§ WHAT YOU WILL DO
Below this line is a set of entries; quote exactly the lines from the line that contains "Task: Click the rocket photo under 草間彌生号" to the line that contains "The image size is (671, 464).", both lines included.

┌─ INPUT FOR THIS TASK

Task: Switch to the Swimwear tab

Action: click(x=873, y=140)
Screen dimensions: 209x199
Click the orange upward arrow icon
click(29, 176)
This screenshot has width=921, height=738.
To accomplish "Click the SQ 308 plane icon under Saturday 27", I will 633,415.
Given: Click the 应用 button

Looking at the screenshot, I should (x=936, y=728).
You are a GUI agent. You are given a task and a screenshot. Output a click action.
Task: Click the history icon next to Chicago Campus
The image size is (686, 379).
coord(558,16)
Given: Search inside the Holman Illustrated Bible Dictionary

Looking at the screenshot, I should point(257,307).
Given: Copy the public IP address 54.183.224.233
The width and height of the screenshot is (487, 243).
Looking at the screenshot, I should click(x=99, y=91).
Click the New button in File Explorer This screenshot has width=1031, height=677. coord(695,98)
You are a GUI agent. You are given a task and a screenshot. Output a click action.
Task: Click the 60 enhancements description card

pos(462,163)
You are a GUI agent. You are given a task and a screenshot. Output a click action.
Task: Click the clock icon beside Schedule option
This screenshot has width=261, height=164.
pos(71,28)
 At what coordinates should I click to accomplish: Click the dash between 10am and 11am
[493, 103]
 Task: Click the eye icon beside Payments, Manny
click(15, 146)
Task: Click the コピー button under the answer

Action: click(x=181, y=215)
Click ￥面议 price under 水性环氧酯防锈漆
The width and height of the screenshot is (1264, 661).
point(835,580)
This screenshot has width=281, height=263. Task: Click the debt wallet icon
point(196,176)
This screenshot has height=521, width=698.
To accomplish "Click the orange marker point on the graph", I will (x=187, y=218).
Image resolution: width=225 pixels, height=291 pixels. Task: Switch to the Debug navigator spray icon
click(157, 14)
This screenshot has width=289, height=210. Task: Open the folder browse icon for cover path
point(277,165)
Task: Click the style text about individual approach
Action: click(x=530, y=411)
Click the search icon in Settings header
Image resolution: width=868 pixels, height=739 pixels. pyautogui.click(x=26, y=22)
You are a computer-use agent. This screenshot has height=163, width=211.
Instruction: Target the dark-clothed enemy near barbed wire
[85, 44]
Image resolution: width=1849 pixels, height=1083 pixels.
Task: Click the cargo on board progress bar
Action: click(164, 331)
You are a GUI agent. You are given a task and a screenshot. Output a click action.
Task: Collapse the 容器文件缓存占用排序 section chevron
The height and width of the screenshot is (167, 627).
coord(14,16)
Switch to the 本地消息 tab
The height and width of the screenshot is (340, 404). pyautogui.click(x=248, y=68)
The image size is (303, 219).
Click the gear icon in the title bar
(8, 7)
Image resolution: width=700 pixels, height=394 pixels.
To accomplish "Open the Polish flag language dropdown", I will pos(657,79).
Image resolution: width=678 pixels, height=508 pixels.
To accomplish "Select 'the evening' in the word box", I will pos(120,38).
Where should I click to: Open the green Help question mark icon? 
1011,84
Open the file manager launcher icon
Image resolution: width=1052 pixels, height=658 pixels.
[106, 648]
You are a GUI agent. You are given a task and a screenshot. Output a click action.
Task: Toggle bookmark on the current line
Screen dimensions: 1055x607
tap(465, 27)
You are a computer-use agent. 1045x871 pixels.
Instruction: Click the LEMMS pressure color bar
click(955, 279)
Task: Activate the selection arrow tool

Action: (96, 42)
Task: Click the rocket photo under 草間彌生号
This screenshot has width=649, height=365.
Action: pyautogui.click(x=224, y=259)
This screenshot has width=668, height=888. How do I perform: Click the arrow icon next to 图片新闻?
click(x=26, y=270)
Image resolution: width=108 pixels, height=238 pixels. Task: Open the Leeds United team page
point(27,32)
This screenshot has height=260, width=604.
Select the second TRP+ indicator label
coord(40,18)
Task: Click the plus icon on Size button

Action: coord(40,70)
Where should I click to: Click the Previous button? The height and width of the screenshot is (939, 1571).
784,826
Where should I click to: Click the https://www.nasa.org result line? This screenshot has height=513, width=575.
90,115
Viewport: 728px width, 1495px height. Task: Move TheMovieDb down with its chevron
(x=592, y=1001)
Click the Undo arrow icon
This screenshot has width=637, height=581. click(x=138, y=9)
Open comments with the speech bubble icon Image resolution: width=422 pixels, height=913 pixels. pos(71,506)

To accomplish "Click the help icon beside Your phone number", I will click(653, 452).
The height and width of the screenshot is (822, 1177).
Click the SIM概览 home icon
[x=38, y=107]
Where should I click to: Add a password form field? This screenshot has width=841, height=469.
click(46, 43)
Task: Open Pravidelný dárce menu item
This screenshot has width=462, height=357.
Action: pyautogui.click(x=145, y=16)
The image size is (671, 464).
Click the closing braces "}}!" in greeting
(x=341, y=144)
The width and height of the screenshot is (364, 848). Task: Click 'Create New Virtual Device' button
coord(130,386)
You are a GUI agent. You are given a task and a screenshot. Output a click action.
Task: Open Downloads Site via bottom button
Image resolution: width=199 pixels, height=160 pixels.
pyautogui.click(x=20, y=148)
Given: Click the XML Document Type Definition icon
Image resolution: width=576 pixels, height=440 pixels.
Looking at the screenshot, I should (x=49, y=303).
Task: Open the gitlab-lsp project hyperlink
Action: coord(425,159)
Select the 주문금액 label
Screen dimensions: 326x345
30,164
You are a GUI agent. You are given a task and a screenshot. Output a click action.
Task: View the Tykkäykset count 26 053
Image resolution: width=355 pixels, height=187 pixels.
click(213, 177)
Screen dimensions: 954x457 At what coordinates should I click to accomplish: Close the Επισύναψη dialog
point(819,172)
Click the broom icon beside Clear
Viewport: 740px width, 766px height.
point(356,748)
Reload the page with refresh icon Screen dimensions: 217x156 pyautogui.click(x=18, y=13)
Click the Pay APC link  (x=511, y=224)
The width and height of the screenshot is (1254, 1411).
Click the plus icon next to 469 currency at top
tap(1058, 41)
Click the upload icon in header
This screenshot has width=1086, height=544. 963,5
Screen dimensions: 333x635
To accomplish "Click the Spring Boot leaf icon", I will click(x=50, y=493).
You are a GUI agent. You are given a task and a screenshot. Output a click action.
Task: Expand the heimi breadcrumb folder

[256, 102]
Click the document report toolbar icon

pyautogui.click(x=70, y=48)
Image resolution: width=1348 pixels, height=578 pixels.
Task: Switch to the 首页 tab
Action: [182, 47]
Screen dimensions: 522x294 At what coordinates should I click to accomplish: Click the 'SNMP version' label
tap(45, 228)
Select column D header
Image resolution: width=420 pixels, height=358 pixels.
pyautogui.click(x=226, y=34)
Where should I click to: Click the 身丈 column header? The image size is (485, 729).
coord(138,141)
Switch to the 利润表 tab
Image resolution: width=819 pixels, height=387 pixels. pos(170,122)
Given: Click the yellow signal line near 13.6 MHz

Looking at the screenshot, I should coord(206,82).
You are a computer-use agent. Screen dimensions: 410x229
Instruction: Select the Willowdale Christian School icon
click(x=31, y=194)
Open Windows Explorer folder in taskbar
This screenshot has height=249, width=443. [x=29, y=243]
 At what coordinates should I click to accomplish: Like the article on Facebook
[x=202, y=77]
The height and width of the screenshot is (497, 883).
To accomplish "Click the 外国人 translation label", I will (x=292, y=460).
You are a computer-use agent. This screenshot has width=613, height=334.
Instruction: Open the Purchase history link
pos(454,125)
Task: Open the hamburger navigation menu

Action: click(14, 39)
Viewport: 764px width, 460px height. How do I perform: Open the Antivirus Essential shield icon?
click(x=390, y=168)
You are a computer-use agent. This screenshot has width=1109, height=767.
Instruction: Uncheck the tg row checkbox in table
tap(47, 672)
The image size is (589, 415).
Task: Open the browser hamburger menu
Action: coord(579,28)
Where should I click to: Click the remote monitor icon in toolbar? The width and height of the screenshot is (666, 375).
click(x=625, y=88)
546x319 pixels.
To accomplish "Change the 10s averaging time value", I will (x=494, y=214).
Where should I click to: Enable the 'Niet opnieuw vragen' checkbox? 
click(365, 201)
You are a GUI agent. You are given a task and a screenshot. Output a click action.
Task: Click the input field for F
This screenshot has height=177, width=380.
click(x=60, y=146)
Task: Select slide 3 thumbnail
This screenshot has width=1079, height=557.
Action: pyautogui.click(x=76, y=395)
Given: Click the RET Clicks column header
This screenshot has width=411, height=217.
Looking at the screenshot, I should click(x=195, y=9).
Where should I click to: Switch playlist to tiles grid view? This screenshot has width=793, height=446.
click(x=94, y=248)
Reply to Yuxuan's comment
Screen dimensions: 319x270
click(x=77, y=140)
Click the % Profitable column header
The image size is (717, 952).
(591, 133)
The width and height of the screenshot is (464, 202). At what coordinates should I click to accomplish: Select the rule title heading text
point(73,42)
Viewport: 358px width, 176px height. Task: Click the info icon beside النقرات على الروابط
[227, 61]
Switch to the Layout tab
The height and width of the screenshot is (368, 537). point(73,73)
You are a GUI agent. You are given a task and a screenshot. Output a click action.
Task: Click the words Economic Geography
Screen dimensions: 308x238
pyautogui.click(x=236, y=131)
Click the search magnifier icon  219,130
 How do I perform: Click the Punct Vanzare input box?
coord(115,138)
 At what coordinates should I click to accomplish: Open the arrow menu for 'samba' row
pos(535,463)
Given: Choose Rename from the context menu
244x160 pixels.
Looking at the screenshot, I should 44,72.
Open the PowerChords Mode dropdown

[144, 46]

└─

§ RESULT OF THIS EXERCISE
Task: Click the rocket photo under 草間彌生号
This screenshot has width=649, height=365.
Action: pyautogui.click(x=224, y=259)
This screenshot has width=668, height=888. How do I perform: Click the arrow icon next to 图片新闻?
click(x=26, y=270)
Image resolution: width=108 pixels, height=238 pixels. Task: Open the Leeds United team page
point(27,32)
This screenshot has height=260, width=604.
Select the second TRP+ indicator label
coord(40,18)
Task: Click the plus icon on Size button

Action: coord(40,70)
Where should I click to: Click the Previous button? The height and width of the screenshot is (939, 1571).
784,826
Where should I click to: Click the https://www.nasa.org result line? This screenshot has height=513, width=575.
90,115
Viewport: 728px width, 1495px height. Task: Move TheMovieDb down with its chevron
(x=592, y=1001)
Click the Undo arrow icon
This screenshot has width=637, height=581. click(x=138, y=9)
Open comments with the speech bubble icon Image resolution: width=422 pixels, height=913 pixels. pos(71,506)

To accomplish "Click the help icon beside Your phone number", I will click(653, 452).
The height and width of the screenshot is (822, 1177).
Click the SIM概览 home icon
[x=38, y=107]
Where should I click to: Add a password form field? This screenshot has width=841, height=469.
click(46, 43)
Task: Open Pravidelný dárce menu item
This screenshot has width=462, height=357.
Action: pyautogui.click(x=145, y=16)
The image size is (671, 464).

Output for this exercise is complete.